**Set exercise**: Quote each of the items below word for word, leaving out the pictures.

**Records to use**:
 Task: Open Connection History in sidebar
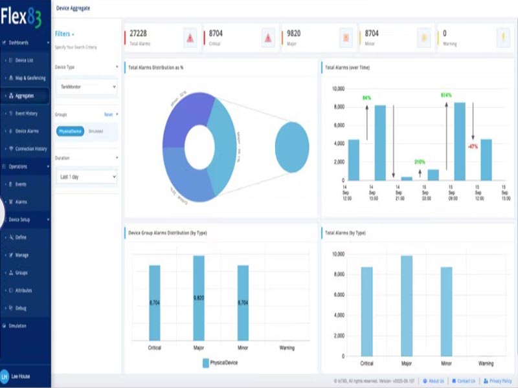tap(30, 149)
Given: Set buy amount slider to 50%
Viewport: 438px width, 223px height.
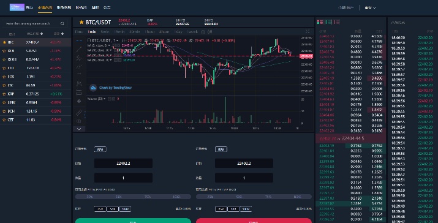Looking at the screenshot, I should pos(118,197).
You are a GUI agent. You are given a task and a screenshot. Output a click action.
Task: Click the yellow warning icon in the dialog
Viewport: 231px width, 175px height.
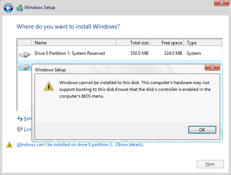point(48,86)
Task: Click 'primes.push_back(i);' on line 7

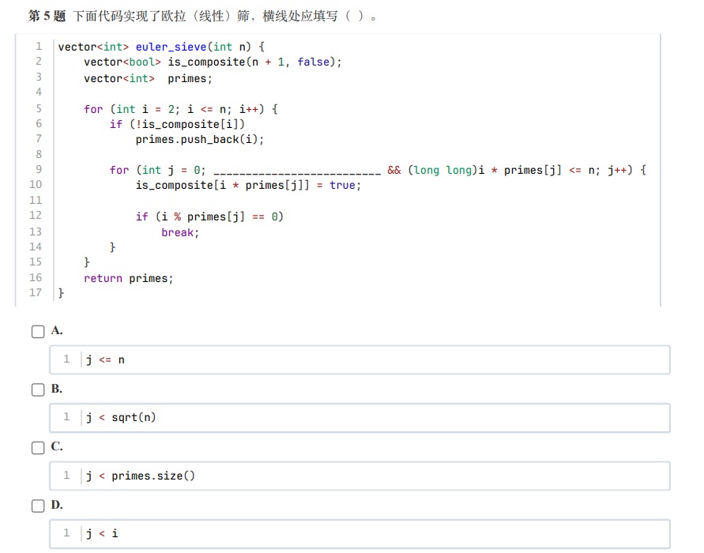Action: 200,140
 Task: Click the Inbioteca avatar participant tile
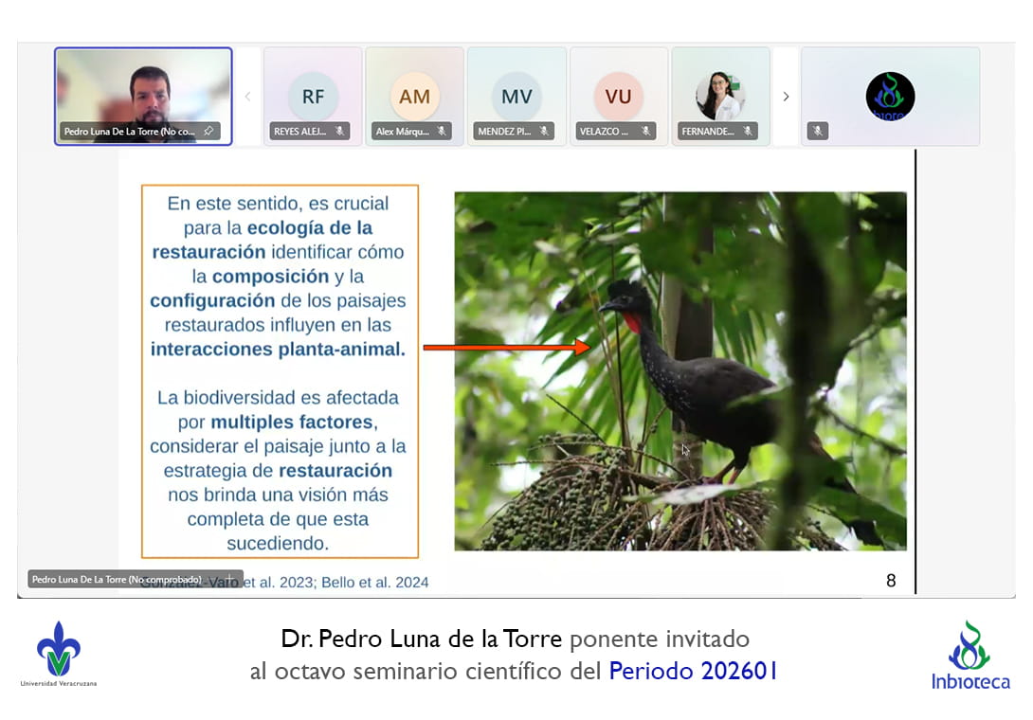tap(890, 96)
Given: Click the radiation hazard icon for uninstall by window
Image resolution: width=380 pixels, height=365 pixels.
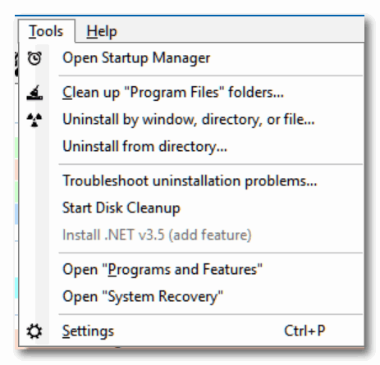Looking at the screenshot, I should (34, 120).
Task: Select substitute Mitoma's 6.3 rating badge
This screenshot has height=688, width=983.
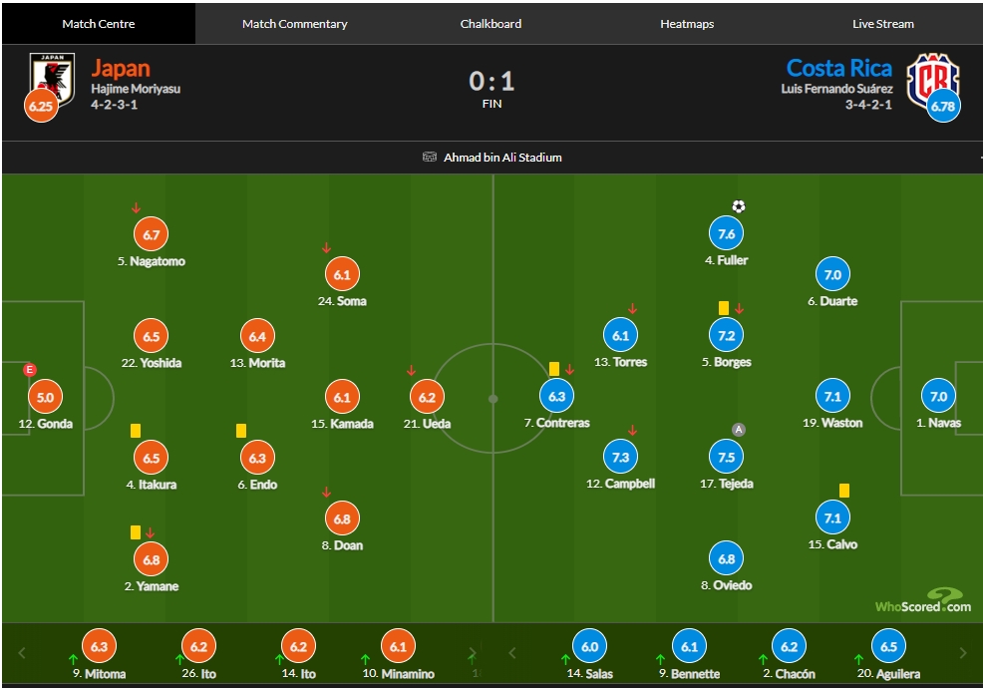Action: (99, 646)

**Output of the task**:
 Task: Open Connection History in sidebar
tap(30, 149)
Given: Set buy amount slider to 50%
Viewport: 438px width, 223px height.
Looking at the screenshot, I should pos(118,197).
You are a GUI agent. You are given a task and a screenshot. Output a click action.
Task: Click the yellow warning icon in the dialog
Viewport: 231px width, 175px height.
point(48,86)
Task: Click 'primes.push_back(i);' on line 7

Action: 200,140
 Task: Click the Inbioteca avatar participant tile
tap(890, 96)
Given: Click the radiation hazard icon for uninstall by window
Image resolution: width=380 pixels, height=365 pixels.
Looking at the screenshot, I should (34, 120).
Task: Select substitute Mitoma's 6.3 rating badge
This screenshot has height=688, width=983.
Action: (99, 646)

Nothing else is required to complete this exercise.